The theater, located at 230 N. Tryon St., remains one of uptown’s most distinctive buildings, with wrought-iron chandeliers, Moorish tiled floors and a Spanish cathedral window.
The theater closed in 1978, and the city acquired it in 1986. Various renovation plans had fallen flat until the foundation in 2012 offered to buy the 36,000-square-foot theater from the city of Charlotte for $1 and use it as a civic meeting space and nonprofit hub.
The foundation has now raised $20.7 million of its $35 million goal. Bank of America gave $5 million earlier this year.
Restoring a special place
Walton, who is spearheading the project, said the new lobby will be built out to Tryon Street, eliminating a small “pocket” park next door to the foundation’s headquarters.
The park, which often features musicians and other artists, has proven popular. Marsicano said he’d like to add a rooftop park above the new lobby, if possible.
Three floors will go above the lobby, providing 15,000 to 20,000 square feet of office space, Walton said.
The lobby and theater renovation will cost about $25 million, he said, while the office space above it is estimated at $6.3 million. The land contributed by the city is worth an estimated $3.7 million.

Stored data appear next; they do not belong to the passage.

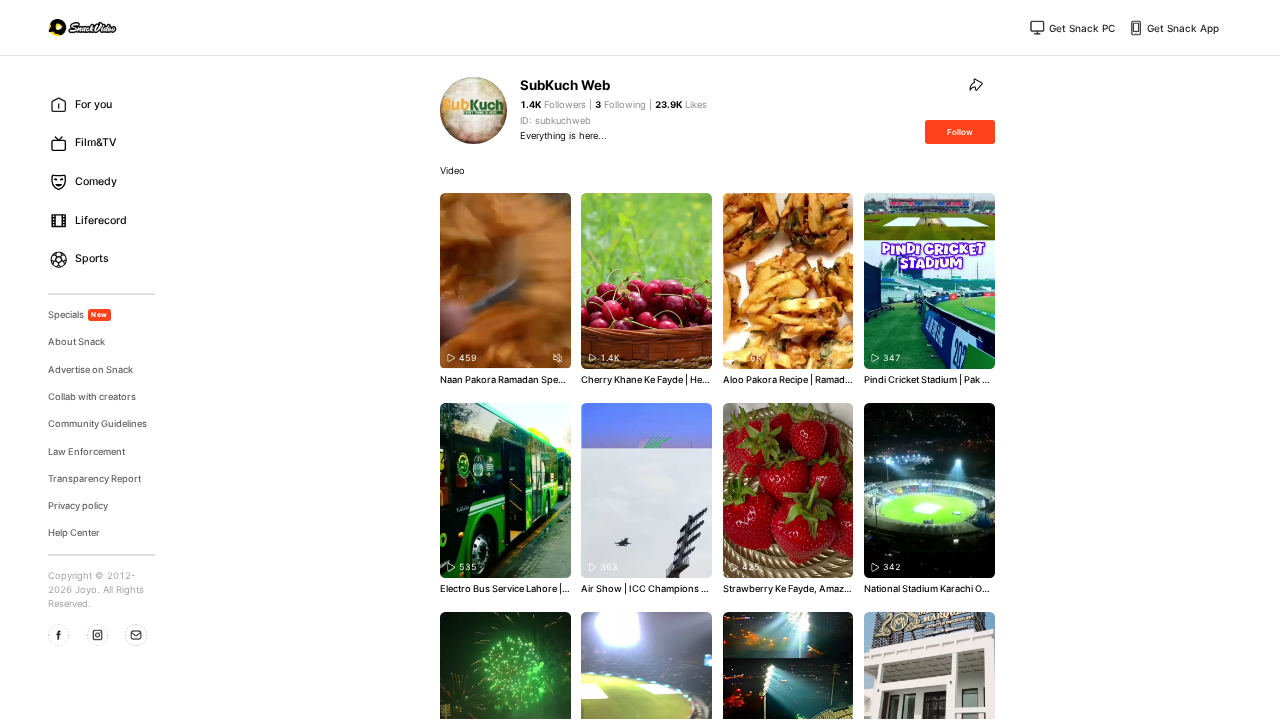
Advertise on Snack (90, 369)
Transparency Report (94, 478)
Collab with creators (92, 396)
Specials (78, 314)
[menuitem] (106, 104)
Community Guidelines (97, 423)
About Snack (76, 341)
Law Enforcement (86, 451)
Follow (960, 132)
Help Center (74, 532)
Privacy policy (78, 505)
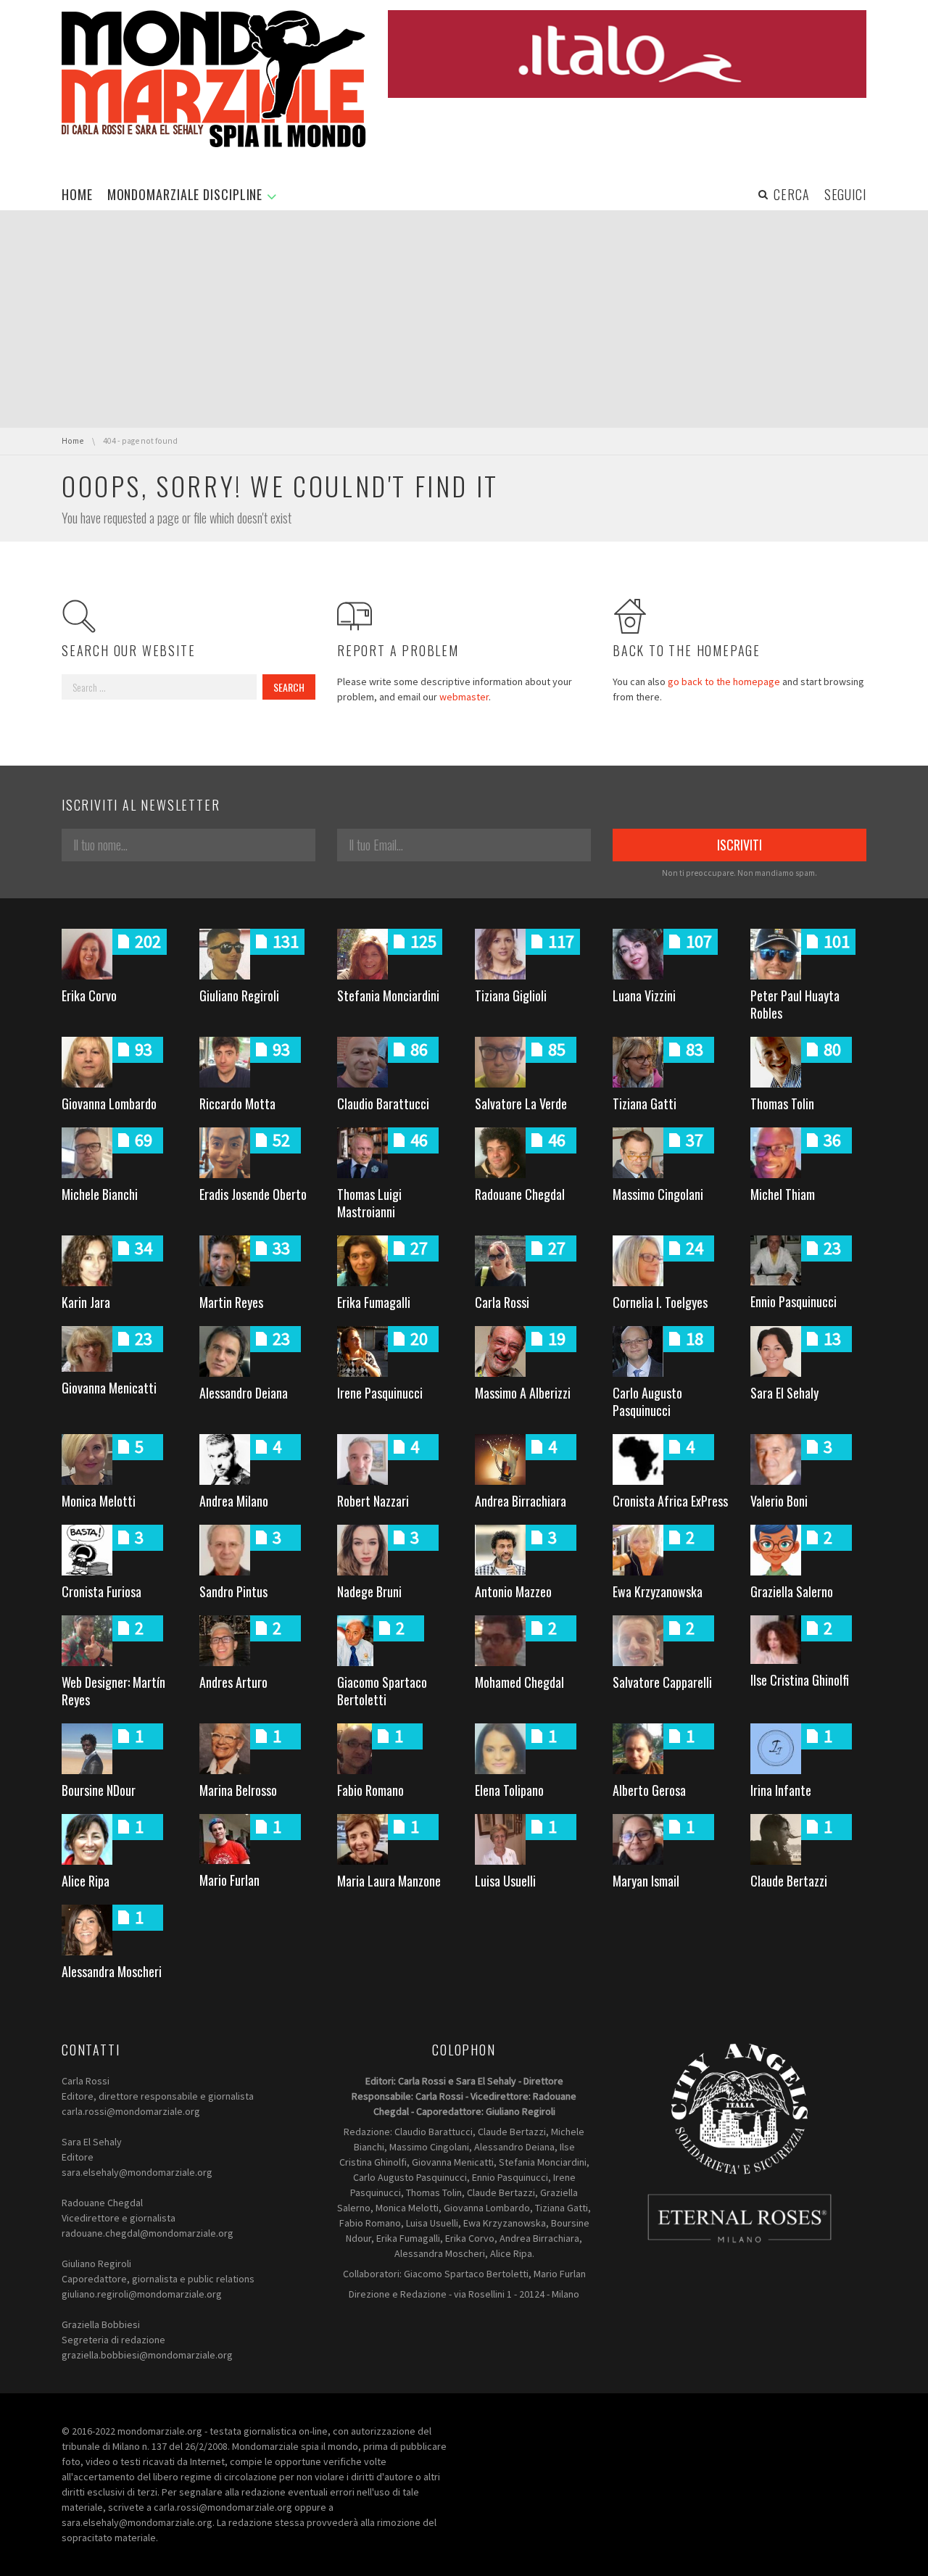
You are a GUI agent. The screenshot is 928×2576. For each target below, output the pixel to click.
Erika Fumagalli (373, 1302)
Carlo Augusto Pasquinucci (647, 1401)
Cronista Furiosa (101, 1591)
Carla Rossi (502, 1302)
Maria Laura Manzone (389, 1880)
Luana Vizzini (644, 995)
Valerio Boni (779, 1500)
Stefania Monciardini (388, 995)
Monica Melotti (99, 1500)
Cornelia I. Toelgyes (660, 1302)
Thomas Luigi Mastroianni (369, 1203)
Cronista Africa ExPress (670, 1500)
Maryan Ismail (646, 1880)
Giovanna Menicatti (109, 1387)
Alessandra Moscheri (112, 1971)
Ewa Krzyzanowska (658, 1591)
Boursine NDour (99, 1790)
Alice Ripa (85, 1880)
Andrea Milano (233, 1500)
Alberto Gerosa (649, 1790)
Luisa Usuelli (505, 1880)
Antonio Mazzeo (513, 1591)
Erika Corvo (89, 995)
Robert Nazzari (373, 1500)
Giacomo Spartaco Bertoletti (382, 1691)
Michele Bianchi (100, 1194)
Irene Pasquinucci (380, 1392)
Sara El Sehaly (784, 1392)
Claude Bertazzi (788, 1880)
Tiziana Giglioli (511, 995)
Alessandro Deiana (243, 1392)
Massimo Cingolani (658, 1194)
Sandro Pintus (233, 1591)
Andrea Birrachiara (520, 1500)
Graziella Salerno (791, 1591)
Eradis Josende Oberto (253, 1194)
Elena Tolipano (509, 1790)
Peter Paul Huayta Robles (795, 1004)
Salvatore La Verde (521, 1103)
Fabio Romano (370, 1790)
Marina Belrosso (238, 1790)
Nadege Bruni (369, 1591)
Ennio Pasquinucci (793, 1301)
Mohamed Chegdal (519, 1682)
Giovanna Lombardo (109, 1103)
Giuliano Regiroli (239, 995)
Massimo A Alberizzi (523, 1392)
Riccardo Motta (237, 1103)
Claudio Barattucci (383, 1103)
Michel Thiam (782, 1194)
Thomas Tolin (782, 1103)
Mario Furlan (229, 1880)
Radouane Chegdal (520, 1194)
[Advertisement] (464, 319)
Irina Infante (780, 1790)
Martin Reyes (231, 1302)
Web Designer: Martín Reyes (113, 1691)
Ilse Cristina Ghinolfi (799, 1679)
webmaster (464, 696)
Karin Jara (86, 1302)
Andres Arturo (233, 1682)
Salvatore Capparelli (662, 1682)
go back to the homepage (724, 681)
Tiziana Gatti (644, 1103)
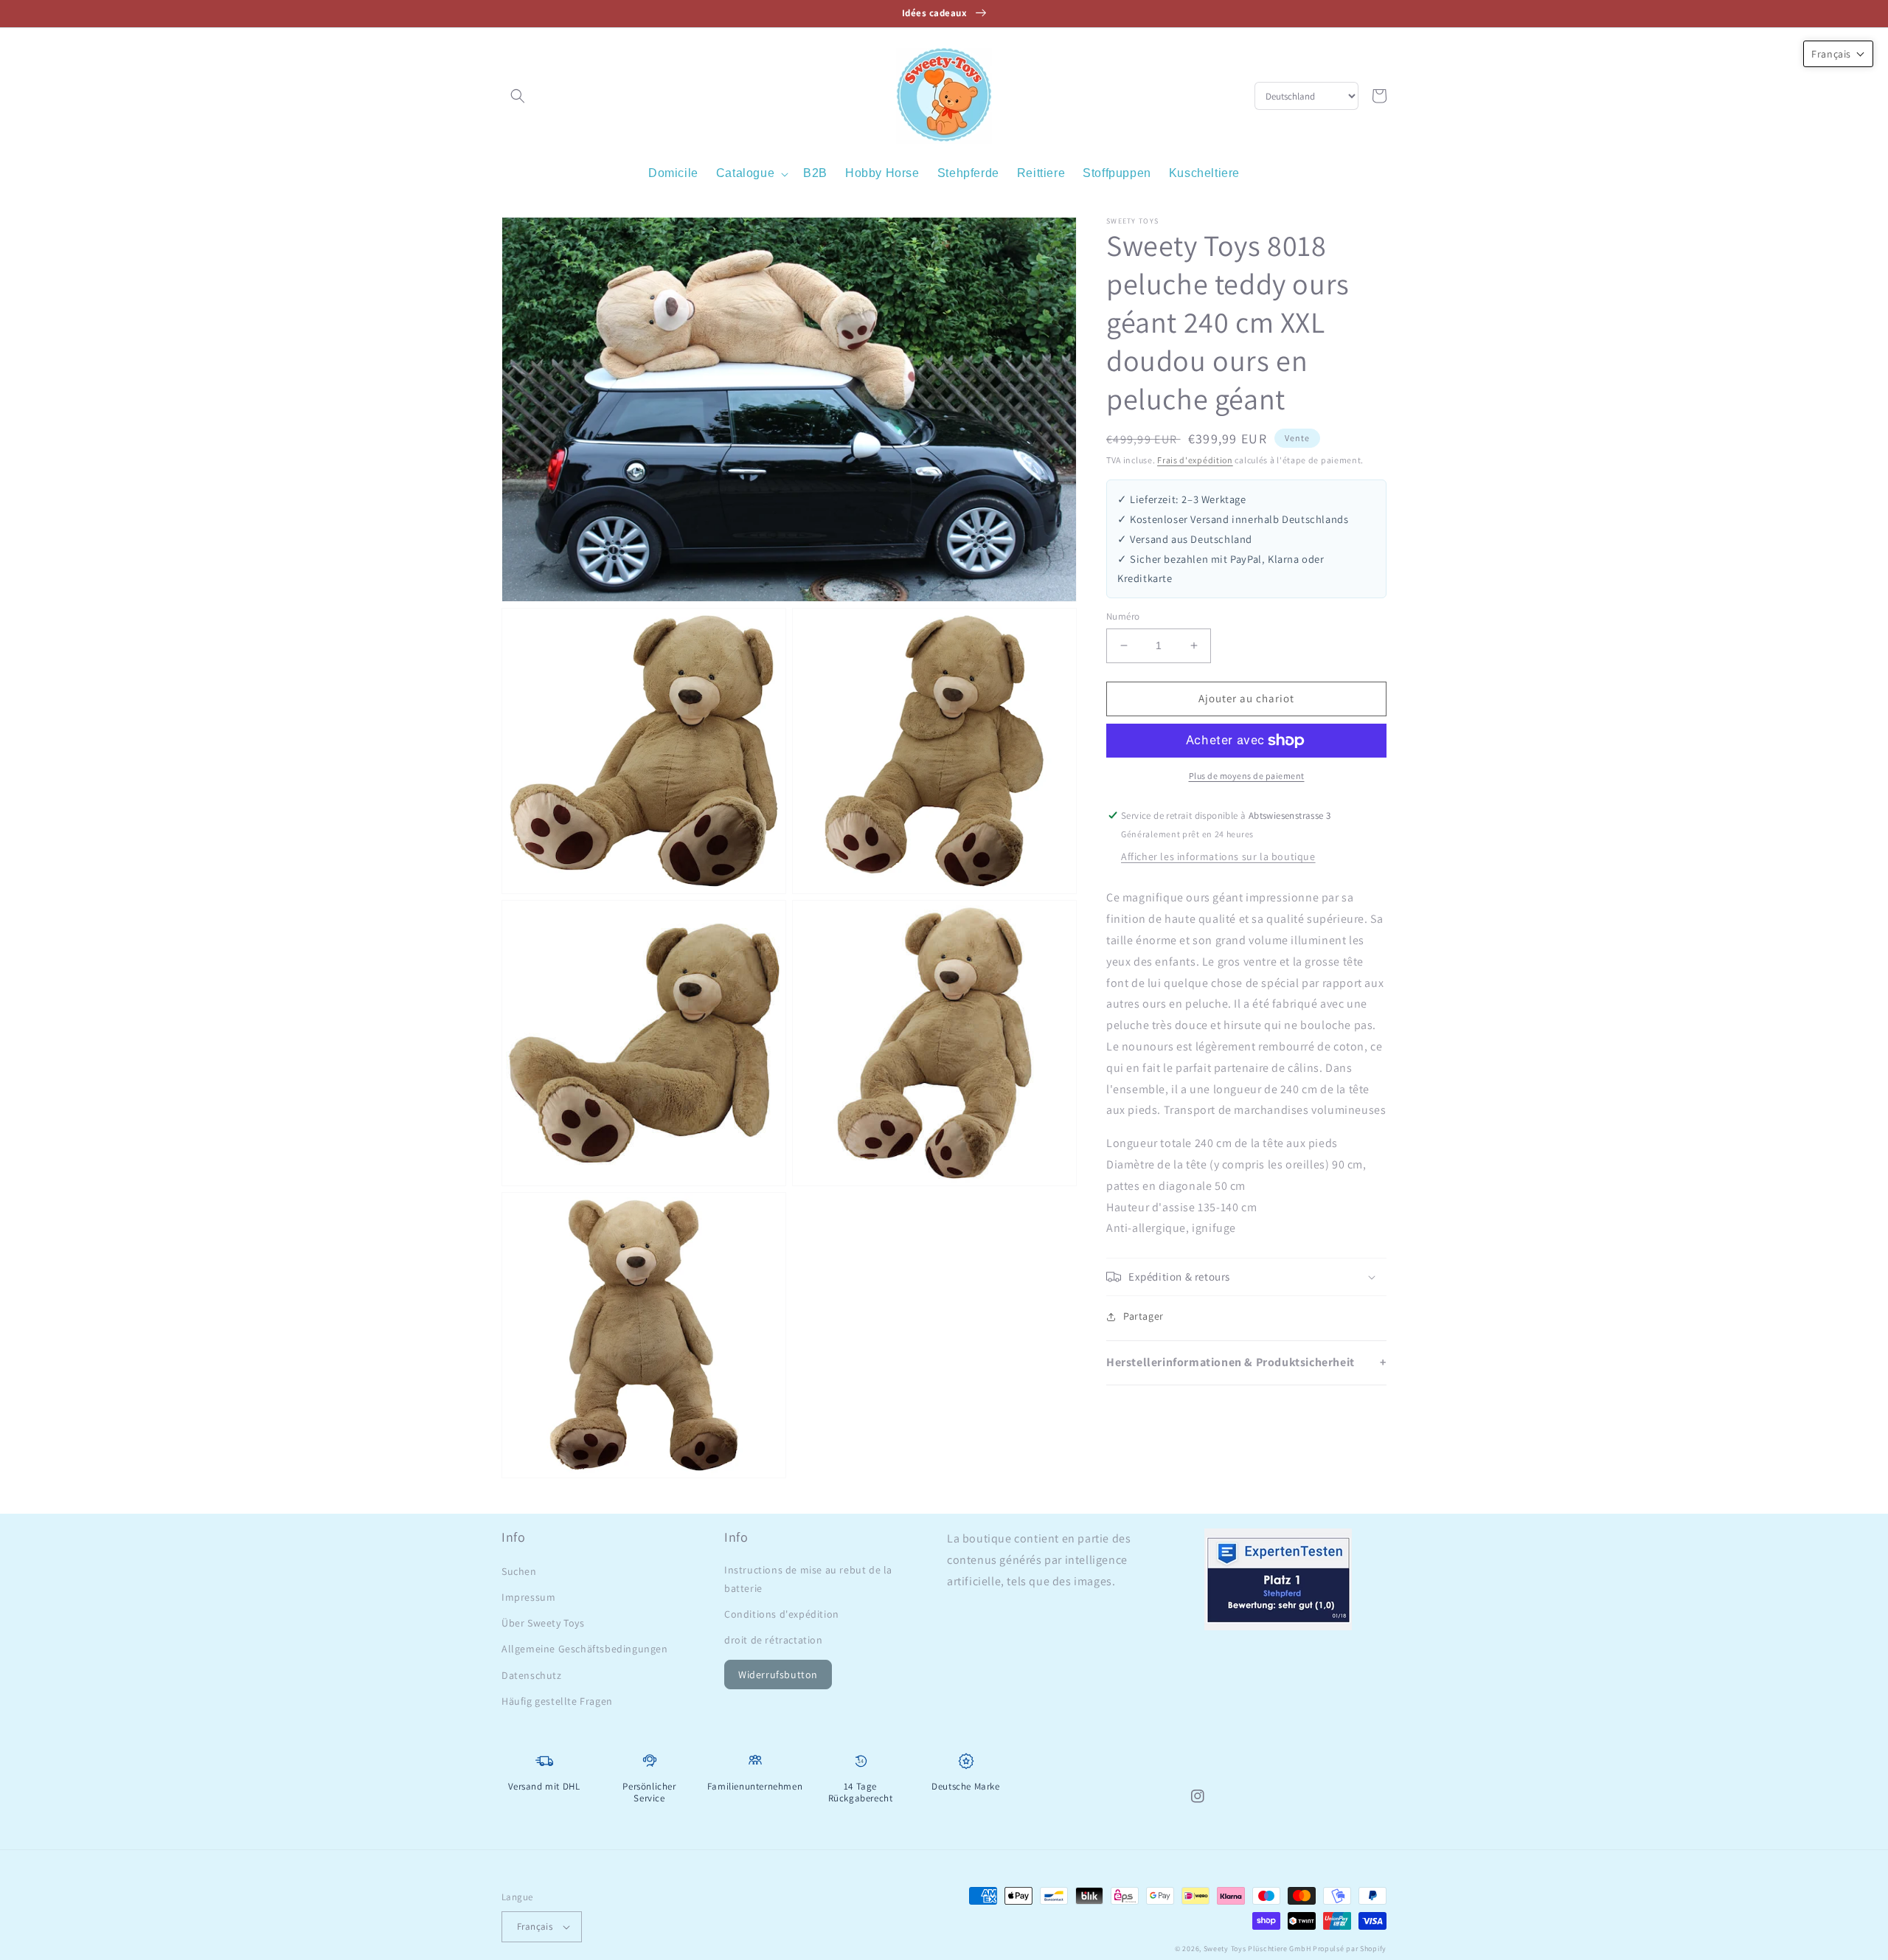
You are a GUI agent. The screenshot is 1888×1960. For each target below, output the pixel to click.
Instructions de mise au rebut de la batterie (808, 1579)
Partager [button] (1143, 1316)
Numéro (1122, 616)
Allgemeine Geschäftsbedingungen (585, 1648)
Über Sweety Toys (543, 1623)
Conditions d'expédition (781, 1614)
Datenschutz (532, 1675)
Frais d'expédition (1195, 459)
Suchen (519, 1571)
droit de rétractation (773, 1639)
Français (534, 1926)
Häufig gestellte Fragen (557, 1701)
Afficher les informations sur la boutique (1218, 856)
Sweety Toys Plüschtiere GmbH (1257, 1948)
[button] (518, 96)
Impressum (528, 1597)
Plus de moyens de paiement (1247, 775)
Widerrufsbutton (778, 1674)
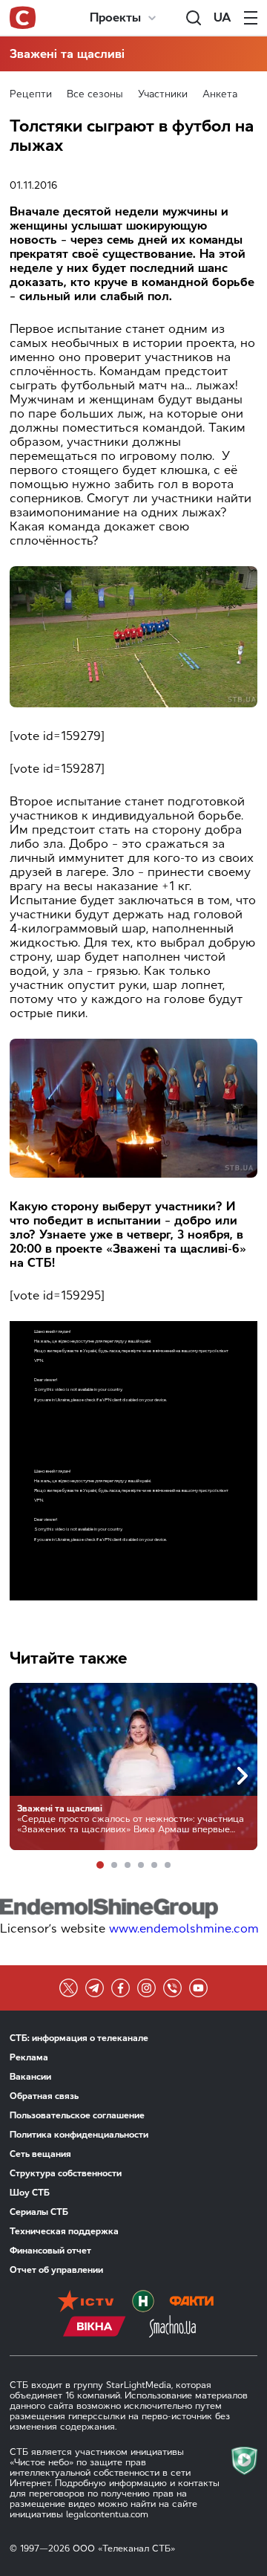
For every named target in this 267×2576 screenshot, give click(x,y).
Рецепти (31, 94)
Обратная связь (44, 2096)
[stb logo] (23, 17)
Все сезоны (95, 94)
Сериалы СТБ (39, 2212)
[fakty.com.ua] (191, 2302)
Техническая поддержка (64, 2231)
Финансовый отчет (50, 2250)
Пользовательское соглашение (77, 2115)
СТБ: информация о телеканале (79, 2038)
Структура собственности (66, 2173)
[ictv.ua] (85, 2302)
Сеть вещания (40, 2154)
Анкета (219, 94)
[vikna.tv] (94, 2327)
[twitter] (68, 1988)
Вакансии (30, 2076)
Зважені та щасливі (67, 54)
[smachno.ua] (172, 2327)
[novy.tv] (143, 2302)
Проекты (115, 17)
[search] (193, 17)
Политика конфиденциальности (79, 2134)
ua (222, 17)
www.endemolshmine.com (184, 1928)
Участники (163, 94)
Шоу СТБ (30, 2192)
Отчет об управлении (56, 2270)
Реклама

The Carolina Theatre’s facade, dismantled by the city in the late 1980s and stacked under the stage, will be placed on the front of the new lobby, facing Tryon.
The Cleveland-based architectural firm of Westlake Reed Leskosky, hired earlier this year for a preliminary study into the theater’s condition, has been selected to design the theater renovation and the new lobby.
Walton said the firm will be paired with a local architectural company, but that a selection process hasn’t begun.
Westlake Reed Leskosky has handled restoration of more than 100 pre-Depression era theaters or movie houses, said its managing principal, Paul Westlake.
“We know what we’re dealing with,” he said. “We know how to put it back. … (The foundation is) ready to go and we’re ready to go.”
The theater holds a special place in the hearts of Charlotteans who knew it in its heyday. Sally Robinson, vice chair of an advisory group supplying the foundation with feedback on the project, recalled seeing her first movie there at age 4: “Snow White and the Seven Dwarfs.”
Now 80, she recalled getting such a fright when the wicked witch appeared onscreen that her parents took her to the lobby to calm her down.
Later, after her four brothers went to serve in World War II, the family kept track of the war via Movietone newsreels that played onscreen.
“It has this wonderful sense of memories for me,” she said of the theater. “I’m very excited about this.”
A catalyst for North Tryon
The project joins a growing number of developments announced recently along North Tryon. The corridor, whose growth helped spark uptown’s rebirth decades ago, has in some ways been eclipsed by South Tryon.
The $159 million Levine Cultural Campus has injected new energy into South Tryon since it was unveiled in 2010, bringing the 48-story Duke Energy Center and the Bechtler Museum of Modern Art, the Harvey B. Gantt Center for African-American Arts +Culture, the Knight Theater and the Mint Museum.
North Tryon, meanwhile, has seen a growing number of homeless people congregating on benches, which sparked debate recently over whether benches should be temporarily removed from near The Square at Trade and Tryon streets.
The foundation and Charlotte Center City Partners have launched an effort to craft a new master plan for revitalizing North Tryon. And new developments, including the 24-story SkyHouse apartment tower and Levine Properties’ new First Ward Park project, have cranked up in recent months.
Officials have been talking of a “civic district” concept that would tie into nearby institutions like the Charlotte Mecklenburg Public Library, ImaginOn and Discovery Place, among others.
“I think it will be catalytic,” Marsicano said of the Belk Place project. “It’s going to start the ball rolling in a big way.”